To encourage participation, the TSP implemented an extensive education campaign, Amelio said to PLANSPONSOR.com , including the availability of information about the L funds on the TSP Web site, an article in the July edition of the TSP Highlights newsletter, and the mailing of a post card encouraging participants to enroll in the “L” funds. Additionally, in the next few weeks, a specially-made DVD will be sent to all participants, which includes virtually all federal employees, including members of the armed forces, postal staffers, and employees of the legislative, judicial, and executive branches of government.
The education seems to be paying off: during the first five days the L funds were offered, participants in the $160 billion plan directed $1.4 billion into the funds. Over 31,000 participants enrolled in the models, a number that pleased Amelio. “It’s almost 1% of plan participants, and larger than some small cities,” he commented. After that first week, the numbers continued to be encouraging; govexec.com reported that as of this week, $2.8 billion had been invested in the funds by nearly 73,000 participants.

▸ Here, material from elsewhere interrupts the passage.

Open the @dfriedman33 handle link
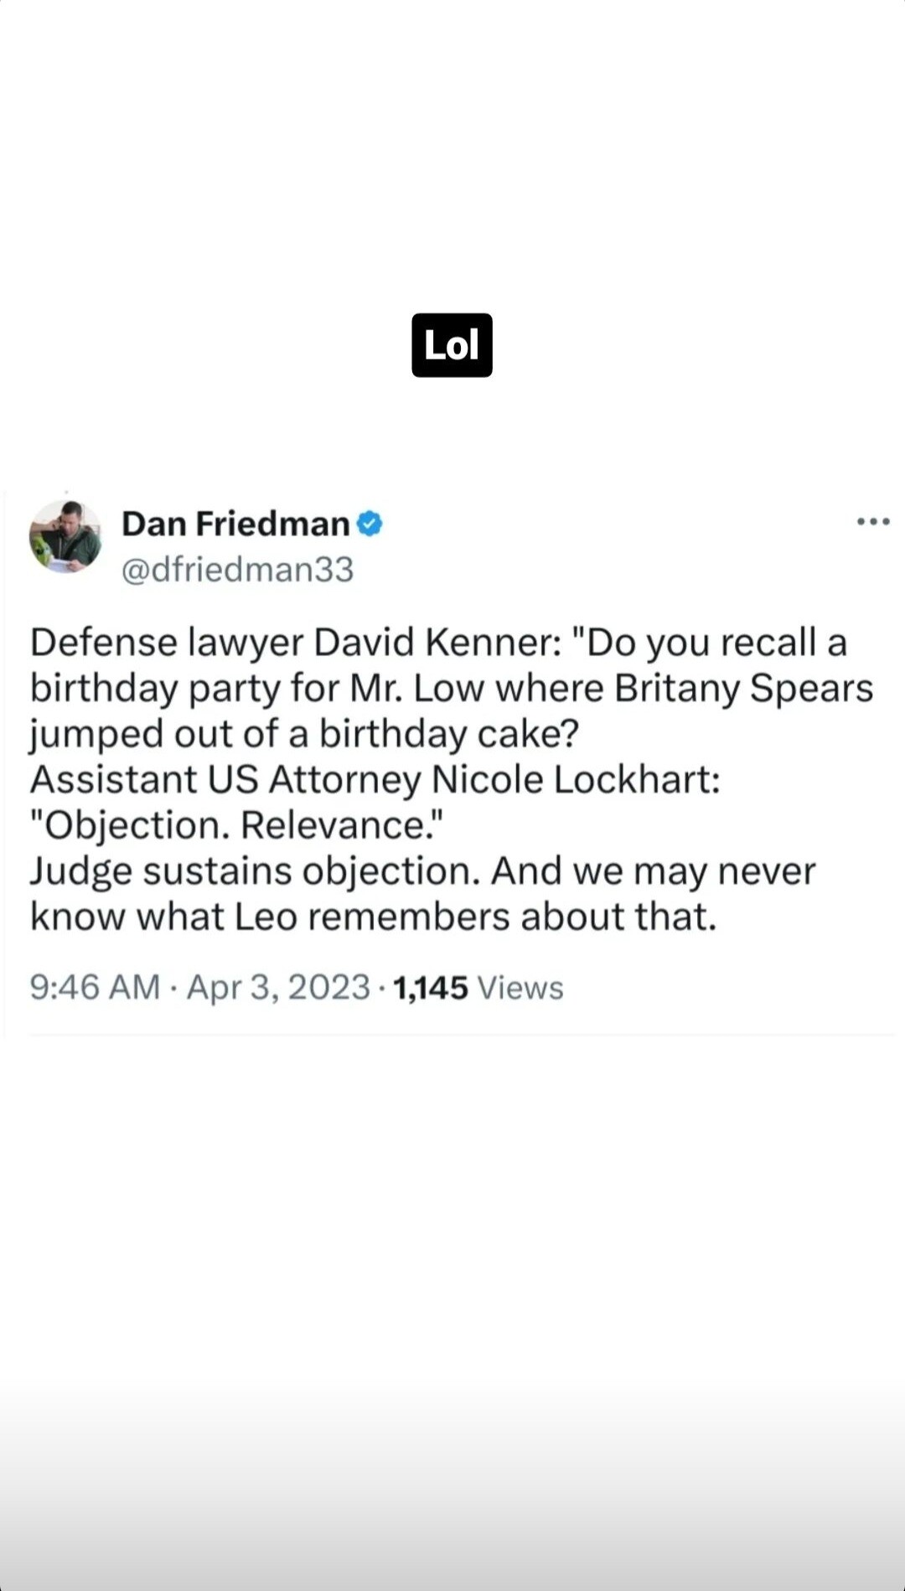Viewport: 905px width, 1591px height. [238, 570]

During the first week the funds were available, some interesting trends emerged, though Amelio was quick to say he was unsure what might happen over time. Significantly, those who enrolled in the L funds appeared to be using them properly: those people in the Civil ServiceRetirementSystem ( CSRS ), who have been hired before 1983 are directing their assets into short-term funds such as the L 2010 (targeting a retirement in the year 2010) and L Income funds, while those in the military are leaning to 2040. Moreover, not only are the age groups appropriating their funds correctly, but most of those going into the funds are putting 100% of their money into one fund.

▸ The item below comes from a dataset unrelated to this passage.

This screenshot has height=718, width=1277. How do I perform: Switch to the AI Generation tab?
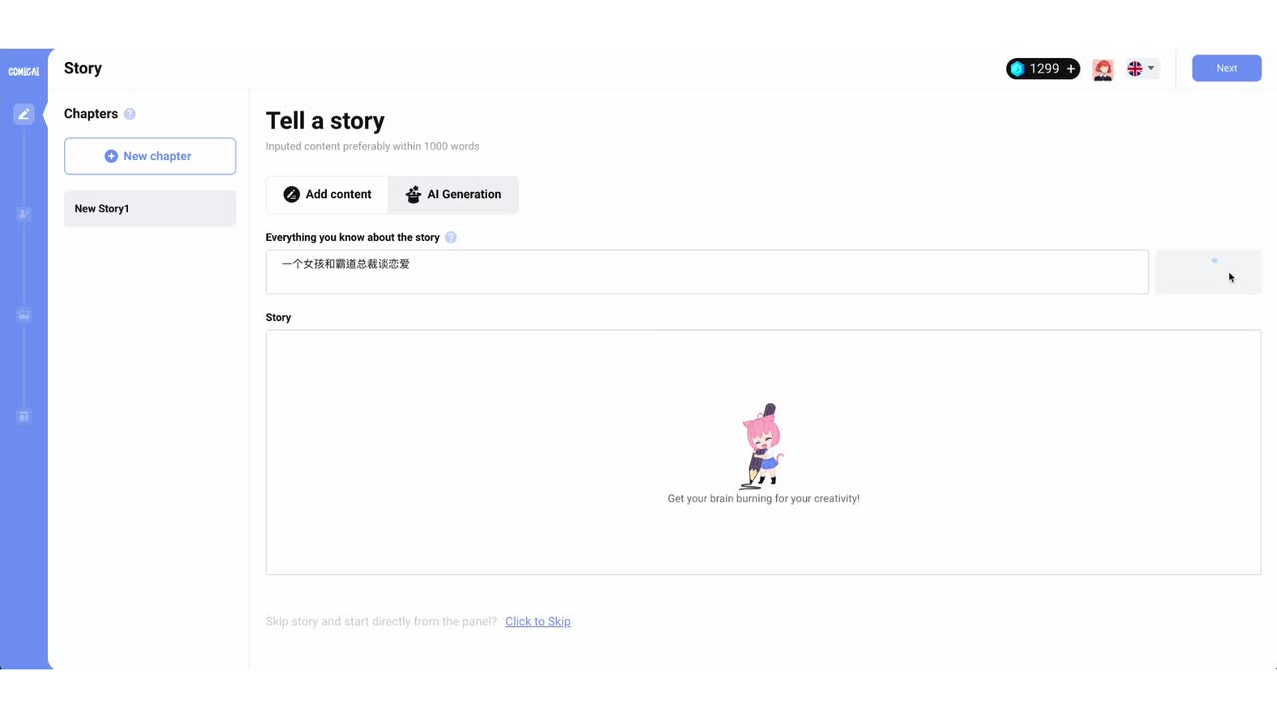point(453,194)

During that brief window participants who are in the military were using the L funds significantly more than civilians, making up 25% of the first group of enrollees. The Director hypothesized that this resulted from a significantly young military, who might be more adept at enrolling in the plan online. This is encouraging because, “while we want all participants to use the funds, it is most important that those with the longest time horizon use the funds,” Amelio says.
The TSP now includes five so-called “L” funds tailored to retirement dates that will automatically shift to more conservative allocations as the funds near their target date of retirement. The “L” funds are asset allocation models investing in the five funds currently offered in the TSP, and therefore already approved by Congress: the Common Stock Index Investment (C) Fund, the Small Capitalization Index Investment (S) Fund, the International Stock Index Investment (I) Fund, the Fixed Income Index Investment (F) Fund, and the Government Securities (G) Fund. There will be no additional charge to the participants for the asset allocation model, above the expense ratios of the funds, which are about five basis points.
The L funds are asset allocation models and not new funds because the TSP is a government plan, which means Congress needs to approve any fund additions or subtractions to it, Amelio explained. Additionally, he says, being asset allocation models instead of new funds not only facilitates implementation, it also makes the education easier.